Sunday, December 21, 2008

A Muse: Miketz 2008

This week’s portion is a continuation of the deception and pay back that has been so characteristic in Genesis, certainly from the beginning of the Jacob narrative as we have already pointed out in previous musings. Of concern in this weeks portion is the question why didn’t Joseph attempt to establish contact with his family , if for no other reason than to let Jacob know that he is alive and well, thriving in Egypt. It would appear to be quite cruel of Joseph not to have done so. Yet, Joseph is a product of his environment and as Jacob was opportunistic and calculating in his relationship to his brother it isn’t surprising that Joseph too has demonstrated similar tendencies.

Joseph clearly had issues with his father and certainly with his brothers .It may very well be that Joseph saw his father as an enabler of his brothers and thus hatched the plot by which he would deceive them and his father as he had been deceived by them.

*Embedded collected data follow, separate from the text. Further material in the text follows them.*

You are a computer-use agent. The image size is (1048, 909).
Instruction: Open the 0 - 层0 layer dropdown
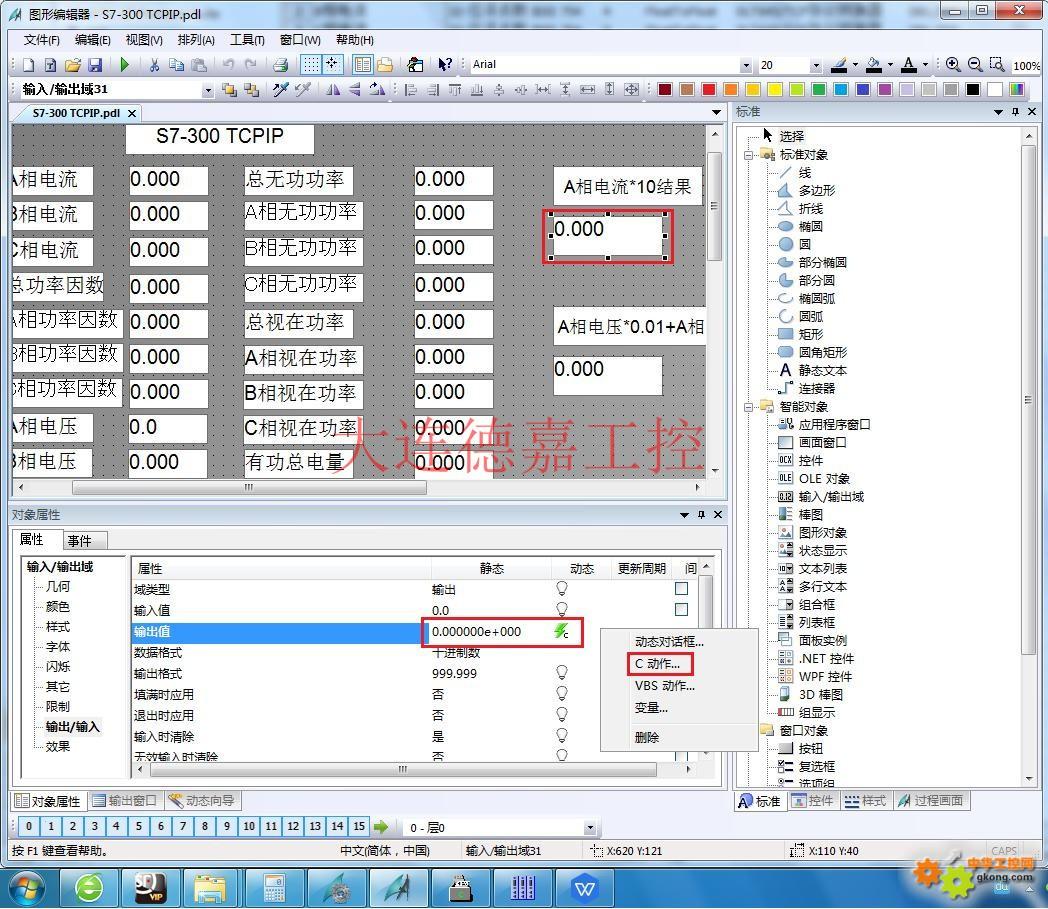[x=590, y=828]
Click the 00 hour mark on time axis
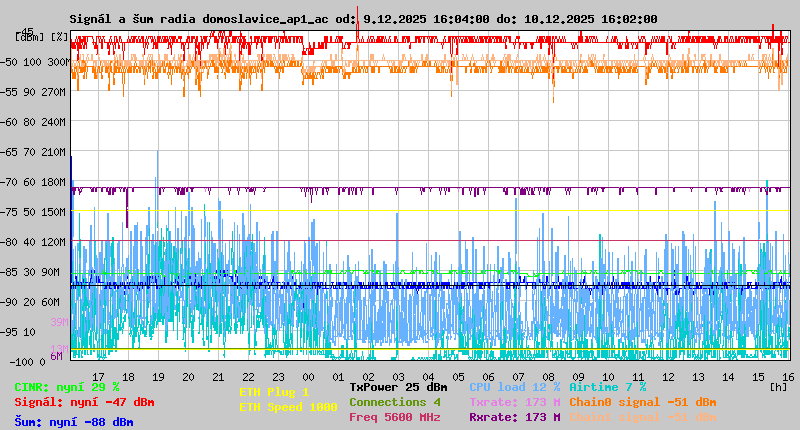800x430 pixels. [x=309, y=376]
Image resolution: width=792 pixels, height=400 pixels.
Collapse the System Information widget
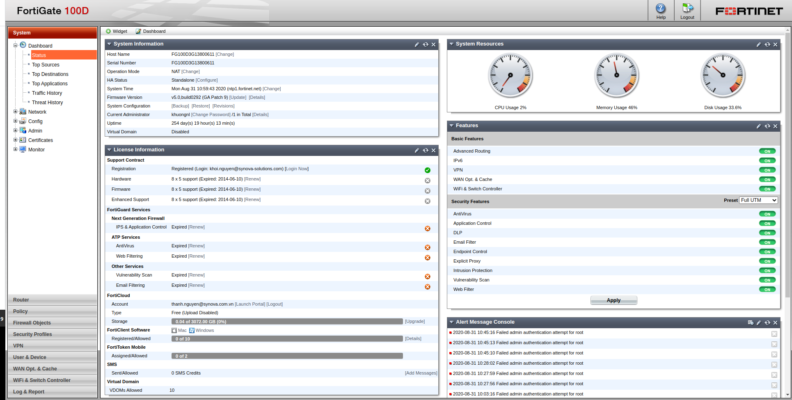click(109, 45)
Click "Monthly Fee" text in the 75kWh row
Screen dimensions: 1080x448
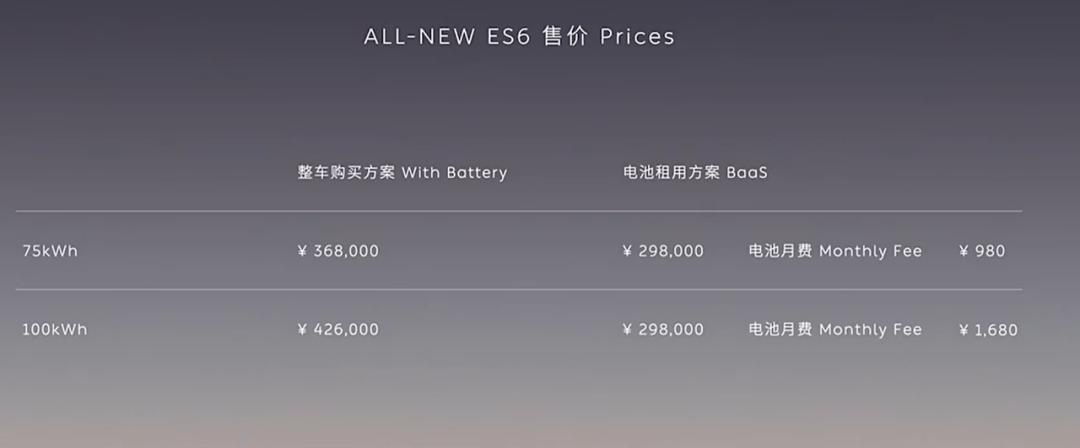870,251
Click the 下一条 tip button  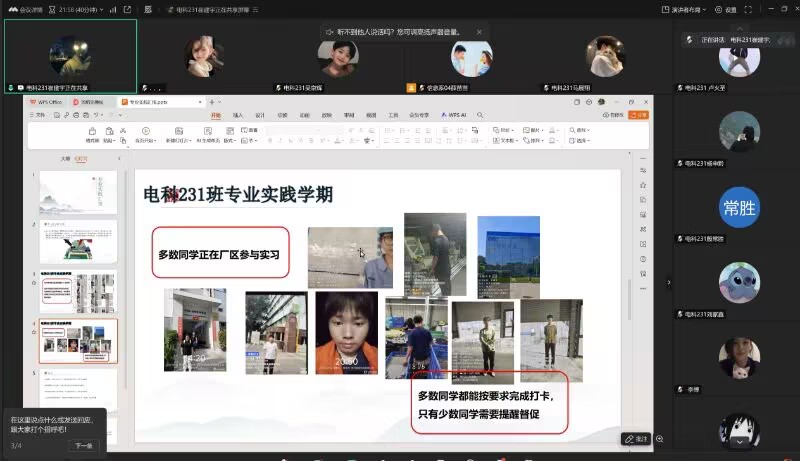(x=83, y=445)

An interesting sub-theme which emerges in the deception and false accusations suggested by Alan Dershowitz is that those falsely accused remain silent and do not protest because it will do no good, but in the end are vindicated. Potiphar’s wife accusing Joseph of inappropriate sexual advances towards her doesn’t evoke reaction from Joseph. Joseph, however, is vindicated and becomes the king’s vizier. Similarly, when Benjamin is falsely accused he doesn’t try to defend himself in view of the evidence against him. He too is vindicated. It was only after Joseph realizes that the brothers aren’t inclined to forsake their youngest brother, Benjamin, does he call off the charade, realizing that the cycle of deception, false accusation and payback have to cease being a part of their family culture. [Incidental to all this is the further pay back of Yehudah, (who becomes the volunteer hostage) for his treatment of Tamar when he prejudged and misjudged her when he himself had been complicit].